[Feature] Add PPL `collect` command by noCharger · Pull Request #5605 · opensearch-project/sql

noCharger · 2026-07-02T15:20:08Z

Terminal pass-through write: appends pipeline rows to a pre-existing index and
returns them as the result.

Grammar (ppl / language-grammar / async-query-core) + Collect AST + AstBuilder + anonymizer
visitCollect builds LogicalTableSpool; EnumerableOpenSearchTableSpool + converter rule do the eager-drain batched-bulk write (429 retry/backoff) with pass-through output
Options: source/host/sourcetype/marker stamps + testmode dry-run
Plan-time safety: destination pre-existence + dot/hidden-index refusal
Tests: CalcitePPLCollectTest, CollectWriteStrategyTest, NewAddedCommandsIT, CalcitePPLCollectIT
User doc: docs/user/ppl/cmd/collect.md

Description

#5596

Related Issues

Resolves #[Issue number to be closed when this PR is merged]

Check List

New functionality includes testing.
New functionality has been documented.
New functionality has javadoc added.
New functionality has a user manual doc added.
New PPL command checklist all confirmed.
API changes companion pull request created.
Commits are signed per the DCO using --signoff or -s.
Public documentation issue/PR created.

By submitting this pull request, I confirm that my contribution is made under the terms of the Apache 2.0 license.
For more information on following Developer Certificate of Origin and signing off your commits, please check here.

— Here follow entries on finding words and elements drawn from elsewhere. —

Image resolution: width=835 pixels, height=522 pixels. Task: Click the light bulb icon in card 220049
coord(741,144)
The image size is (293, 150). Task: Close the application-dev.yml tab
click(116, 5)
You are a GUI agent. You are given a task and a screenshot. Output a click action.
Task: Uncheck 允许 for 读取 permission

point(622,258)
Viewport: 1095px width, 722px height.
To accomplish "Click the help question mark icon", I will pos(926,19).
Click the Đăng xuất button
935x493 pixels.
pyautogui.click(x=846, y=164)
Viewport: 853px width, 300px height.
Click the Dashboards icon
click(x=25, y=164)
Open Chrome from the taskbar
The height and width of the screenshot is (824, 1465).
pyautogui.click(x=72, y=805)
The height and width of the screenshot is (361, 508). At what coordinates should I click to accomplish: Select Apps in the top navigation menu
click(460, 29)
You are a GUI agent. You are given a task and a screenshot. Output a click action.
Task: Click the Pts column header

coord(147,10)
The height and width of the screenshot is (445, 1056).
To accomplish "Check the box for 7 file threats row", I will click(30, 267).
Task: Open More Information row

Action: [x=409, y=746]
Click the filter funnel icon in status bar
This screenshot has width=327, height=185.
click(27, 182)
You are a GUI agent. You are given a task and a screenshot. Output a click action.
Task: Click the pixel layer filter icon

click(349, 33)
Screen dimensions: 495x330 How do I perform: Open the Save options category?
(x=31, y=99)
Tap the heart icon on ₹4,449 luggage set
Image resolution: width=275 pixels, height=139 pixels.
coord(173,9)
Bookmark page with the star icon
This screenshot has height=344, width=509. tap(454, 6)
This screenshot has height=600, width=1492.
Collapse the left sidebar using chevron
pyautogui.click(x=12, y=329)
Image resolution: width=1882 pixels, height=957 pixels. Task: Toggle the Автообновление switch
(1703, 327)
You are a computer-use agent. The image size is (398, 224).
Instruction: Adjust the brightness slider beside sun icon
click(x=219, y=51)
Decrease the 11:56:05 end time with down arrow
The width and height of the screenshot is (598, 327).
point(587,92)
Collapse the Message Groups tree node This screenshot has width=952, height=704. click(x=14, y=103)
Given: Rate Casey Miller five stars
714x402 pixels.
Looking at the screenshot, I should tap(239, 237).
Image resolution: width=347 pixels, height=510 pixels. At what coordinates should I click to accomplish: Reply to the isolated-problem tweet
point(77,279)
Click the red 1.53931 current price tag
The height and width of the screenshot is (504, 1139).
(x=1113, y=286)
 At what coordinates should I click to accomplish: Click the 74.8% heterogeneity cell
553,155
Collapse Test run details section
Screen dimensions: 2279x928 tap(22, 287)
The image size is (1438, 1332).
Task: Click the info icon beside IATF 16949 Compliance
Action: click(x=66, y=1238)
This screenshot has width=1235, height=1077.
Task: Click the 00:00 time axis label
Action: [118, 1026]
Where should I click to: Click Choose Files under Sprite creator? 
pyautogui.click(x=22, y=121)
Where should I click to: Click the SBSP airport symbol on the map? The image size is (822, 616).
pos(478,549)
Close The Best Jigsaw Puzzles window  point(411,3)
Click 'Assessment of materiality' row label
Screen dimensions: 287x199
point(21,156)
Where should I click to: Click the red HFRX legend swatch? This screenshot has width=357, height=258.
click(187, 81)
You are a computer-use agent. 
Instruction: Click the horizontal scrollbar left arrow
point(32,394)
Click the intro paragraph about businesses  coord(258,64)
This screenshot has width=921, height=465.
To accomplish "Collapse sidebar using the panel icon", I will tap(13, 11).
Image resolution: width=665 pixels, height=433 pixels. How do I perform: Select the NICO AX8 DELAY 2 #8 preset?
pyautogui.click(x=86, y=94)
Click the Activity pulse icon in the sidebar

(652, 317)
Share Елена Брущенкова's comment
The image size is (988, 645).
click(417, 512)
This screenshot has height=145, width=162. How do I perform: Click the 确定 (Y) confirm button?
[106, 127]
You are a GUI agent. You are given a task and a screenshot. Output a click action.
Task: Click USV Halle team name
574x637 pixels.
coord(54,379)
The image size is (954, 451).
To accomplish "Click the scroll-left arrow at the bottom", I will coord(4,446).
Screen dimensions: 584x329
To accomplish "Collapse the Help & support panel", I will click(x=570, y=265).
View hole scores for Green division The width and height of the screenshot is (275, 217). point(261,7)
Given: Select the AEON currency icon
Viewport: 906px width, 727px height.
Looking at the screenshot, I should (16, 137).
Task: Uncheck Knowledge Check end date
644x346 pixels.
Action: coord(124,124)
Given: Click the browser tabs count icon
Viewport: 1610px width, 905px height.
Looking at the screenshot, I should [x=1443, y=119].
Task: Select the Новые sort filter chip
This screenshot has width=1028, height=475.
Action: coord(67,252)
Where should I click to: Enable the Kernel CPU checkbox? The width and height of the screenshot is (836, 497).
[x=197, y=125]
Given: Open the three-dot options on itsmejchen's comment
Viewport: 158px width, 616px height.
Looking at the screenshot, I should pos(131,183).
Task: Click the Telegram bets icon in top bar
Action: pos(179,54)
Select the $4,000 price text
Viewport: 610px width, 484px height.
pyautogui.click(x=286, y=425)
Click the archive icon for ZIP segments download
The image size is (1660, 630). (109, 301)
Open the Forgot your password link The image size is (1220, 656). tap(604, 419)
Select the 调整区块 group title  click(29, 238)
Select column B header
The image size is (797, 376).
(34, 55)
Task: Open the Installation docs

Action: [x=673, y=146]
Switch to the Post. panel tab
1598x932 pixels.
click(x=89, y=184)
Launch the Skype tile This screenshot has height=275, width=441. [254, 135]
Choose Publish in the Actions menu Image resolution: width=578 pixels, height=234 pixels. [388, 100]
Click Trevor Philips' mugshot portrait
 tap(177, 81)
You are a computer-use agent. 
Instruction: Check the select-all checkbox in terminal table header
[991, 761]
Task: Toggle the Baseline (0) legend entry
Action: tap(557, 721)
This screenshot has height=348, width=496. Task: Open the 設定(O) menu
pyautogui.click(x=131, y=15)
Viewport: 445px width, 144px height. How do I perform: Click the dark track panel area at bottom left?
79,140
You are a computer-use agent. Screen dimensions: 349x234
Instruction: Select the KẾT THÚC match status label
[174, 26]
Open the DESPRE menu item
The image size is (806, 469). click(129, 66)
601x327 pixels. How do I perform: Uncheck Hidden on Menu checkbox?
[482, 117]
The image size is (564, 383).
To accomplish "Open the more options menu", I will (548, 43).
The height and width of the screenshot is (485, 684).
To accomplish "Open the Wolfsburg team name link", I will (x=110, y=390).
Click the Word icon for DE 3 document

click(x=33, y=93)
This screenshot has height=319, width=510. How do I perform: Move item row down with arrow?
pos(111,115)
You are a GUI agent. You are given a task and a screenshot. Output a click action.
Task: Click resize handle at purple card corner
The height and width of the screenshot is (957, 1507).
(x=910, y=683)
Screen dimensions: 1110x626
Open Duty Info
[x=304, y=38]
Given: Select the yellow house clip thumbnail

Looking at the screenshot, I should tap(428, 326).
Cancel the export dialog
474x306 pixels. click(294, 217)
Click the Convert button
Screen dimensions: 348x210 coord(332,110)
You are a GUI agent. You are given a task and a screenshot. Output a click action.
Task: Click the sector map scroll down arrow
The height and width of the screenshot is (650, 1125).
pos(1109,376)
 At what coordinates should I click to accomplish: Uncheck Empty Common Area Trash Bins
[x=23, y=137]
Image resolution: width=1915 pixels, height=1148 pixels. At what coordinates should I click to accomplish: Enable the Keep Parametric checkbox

github-actions · 2026-07-02T15:21:11Z

PR Code Analyzer ❗

AI-powered 'Code-Diff-Analyzer' found issues on commit 480ccdd.

Path	Line	Severity	Description
opensearch/build.gradle	44	high	New dependency added: 'org.opensearch.plugin:reindex-client'. Per mandatory supply chain policy, all dependency additions must be flagged regardless of apparent legitimacy. Maintainers should verify the artifact's origin, hash, and whether this version from the configured registry matches the expected OpenSearch distribution artifact.

The table above displays the top 10 most important findings.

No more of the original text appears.